Premier Gourmet, an Amherst, N.Y. specialty food purveyor, has been a reliable resource for customers since1974. We caught up with Jerry Ciesielski who is hand-picking world class beers, fine foods and housewares to create an unrivaled in-store experience.

Fancy Food & Culinary Products Magazine: What's your favorite aspect about working in such a passionate industry?
Jerry Ciesielski: I've spent the past four years in the specialty food industry, and my entire professional career has been in retail development. Most of the people I meet in this industry are extremely enthusiastic about specialty food—how can it improve healthy eating habits; how can it bring people together in the kitchen and at the table; and how can it create bonds? Whether it's the difference between inexpensive and artisanal balsamic vinegar or introducing an ingredient they never knew existed, I absolutely love having the opportunity to share my food knowledge with customers.

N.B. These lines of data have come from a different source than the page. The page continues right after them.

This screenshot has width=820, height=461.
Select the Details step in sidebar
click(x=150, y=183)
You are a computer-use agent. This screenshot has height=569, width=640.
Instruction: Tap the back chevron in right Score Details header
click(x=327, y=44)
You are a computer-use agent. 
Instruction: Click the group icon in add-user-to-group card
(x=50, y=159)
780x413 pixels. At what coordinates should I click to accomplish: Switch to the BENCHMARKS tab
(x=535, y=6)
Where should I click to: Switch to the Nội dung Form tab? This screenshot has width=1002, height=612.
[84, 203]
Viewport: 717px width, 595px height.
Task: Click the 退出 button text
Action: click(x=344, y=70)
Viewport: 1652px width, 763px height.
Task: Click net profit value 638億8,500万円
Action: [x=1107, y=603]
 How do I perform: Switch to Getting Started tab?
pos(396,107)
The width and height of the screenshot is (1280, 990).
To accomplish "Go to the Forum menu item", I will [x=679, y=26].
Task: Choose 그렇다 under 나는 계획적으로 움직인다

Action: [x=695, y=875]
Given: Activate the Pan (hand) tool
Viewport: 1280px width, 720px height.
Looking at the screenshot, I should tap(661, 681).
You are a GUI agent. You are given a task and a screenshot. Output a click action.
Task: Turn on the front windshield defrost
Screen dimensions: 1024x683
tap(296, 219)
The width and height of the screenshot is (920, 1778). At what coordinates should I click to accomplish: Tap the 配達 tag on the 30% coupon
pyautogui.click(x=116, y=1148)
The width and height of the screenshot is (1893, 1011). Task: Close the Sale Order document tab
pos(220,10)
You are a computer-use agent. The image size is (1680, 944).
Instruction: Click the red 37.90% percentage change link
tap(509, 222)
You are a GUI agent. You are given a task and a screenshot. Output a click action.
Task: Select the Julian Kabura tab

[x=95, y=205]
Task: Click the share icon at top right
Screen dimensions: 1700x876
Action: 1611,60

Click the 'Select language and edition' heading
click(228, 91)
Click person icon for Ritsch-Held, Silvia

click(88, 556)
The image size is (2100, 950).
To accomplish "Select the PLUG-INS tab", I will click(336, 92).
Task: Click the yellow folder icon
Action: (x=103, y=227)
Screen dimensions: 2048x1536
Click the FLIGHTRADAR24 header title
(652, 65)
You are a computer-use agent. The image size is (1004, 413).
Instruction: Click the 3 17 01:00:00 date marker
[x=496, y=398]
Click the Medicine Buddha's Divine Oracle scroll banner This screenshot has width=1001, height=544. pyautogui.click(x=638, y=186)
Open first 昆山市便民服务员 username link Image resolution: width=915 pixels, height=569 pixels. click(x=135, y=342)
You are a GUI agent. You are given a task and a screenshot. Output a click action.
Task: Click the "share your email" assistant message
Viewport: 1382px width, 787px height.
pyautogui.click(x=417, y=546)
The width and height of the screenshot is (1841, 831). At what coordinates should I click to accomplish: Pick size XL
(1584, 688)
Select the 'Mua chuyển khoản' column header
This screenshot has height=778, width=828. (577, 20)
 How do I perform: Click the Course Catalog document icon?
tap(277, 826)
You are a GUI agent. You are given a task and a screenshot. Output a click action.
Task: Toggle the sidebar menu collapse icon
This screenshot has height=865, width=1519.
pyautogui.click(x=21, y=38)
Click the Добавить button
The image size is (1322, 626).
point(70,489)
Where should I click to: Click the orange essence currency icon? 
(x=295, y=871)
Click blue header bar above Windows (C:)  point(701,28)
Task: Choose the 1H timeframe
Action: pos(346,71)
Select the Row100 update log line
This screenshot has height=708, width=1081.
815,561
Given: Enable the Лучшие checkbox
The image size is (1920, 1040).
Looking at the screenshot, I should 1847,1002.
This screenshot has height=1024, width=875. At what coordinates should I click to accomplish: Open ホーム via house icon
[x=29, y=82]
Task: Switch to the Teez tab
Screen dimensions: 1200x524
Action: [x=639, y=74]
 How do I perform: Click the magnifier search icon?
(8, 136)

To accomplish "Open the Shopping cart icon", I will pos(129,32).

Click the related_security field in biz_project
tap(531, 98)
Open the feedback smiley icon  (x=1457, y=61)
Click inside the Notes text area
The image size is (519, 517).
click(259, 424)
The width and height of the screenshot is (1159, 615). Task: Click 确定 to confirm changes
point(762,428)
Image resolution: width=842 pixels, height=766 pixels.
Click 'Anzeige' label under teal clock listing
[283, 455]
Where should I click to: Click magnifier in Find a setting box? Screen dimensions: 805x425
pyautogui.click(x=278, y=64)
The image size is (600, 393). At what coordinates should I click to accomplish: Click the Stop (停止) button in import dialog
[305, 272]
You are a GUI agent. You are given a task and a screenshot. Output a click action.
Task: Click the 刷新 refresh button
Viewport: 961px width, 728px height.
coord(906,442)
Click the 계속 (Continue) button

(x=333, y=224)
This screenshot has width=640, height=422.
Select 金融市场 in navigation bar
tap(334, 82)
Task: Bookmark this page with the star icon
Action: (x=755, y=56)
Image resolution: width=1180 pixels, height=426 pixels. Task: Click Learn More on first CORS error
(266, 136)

FF: Why do you believe specialty food is doing so well right now, and are you seeing that same success at Premier Gourmet?
JC: Food Network, cooking magazines and blogs have all created awareness about cooking techniques, chefs, quality ingredients, and fancy food. At the same time, Millennials on social media are driving demand for new and exciting cooking and dining experiences. I think many small independent grocers who have been adversely affected by larger chains and big-box stores are now finding success with higher-end specialty foods to differentiate themselves from the competition.

FF: Which fine foods categories are doing best among your customers?
JC: We do very well with cocktail mixers, bitters and high-end sodas—items that are highly compatible to products at our three sister wine and spirit stores. Oils, especially extra virgin olive oils, are another strong category for us. I've sourced more than 100 varieties, mostly from small producers, and customers are impressed with the selection. Baking supplies, tea, cookies, and ethnic foods are increasingly profitable for us. I introduce new and unique items that no one has seen before—or are very difficult to find—making Premier Gourmet a destination for these categories.

FF: Many brick and mortars are still hesitant to transition to the online world. How does your e-commerce site affect sales at the store?
JC: We've had our best year yet. Buffalo, N.Y. and the rest of the Northeast suffered heavy snowstorms that definitely put a damper on in-store sales. Despite the brutal winter, our online sales were booming. E-commerce is a relatively new venture for us. We've been heavily involved for only the past two years, but we've been remarkably successful. Partnering with Amazon and eBay has been highly lucrative with our housewares products like small electrics and cutlery. Fancy food items will be our next focus. Online customers are price conscious, so it's worthwhile to do your research and focus your efforts on higher price points and niche products where you can be price-competitive with shipping. Once you have happy customers from those channels, they will seek you out on your own website. An easy-to-use website and shopping cart as well as modest search engine optimization is essential.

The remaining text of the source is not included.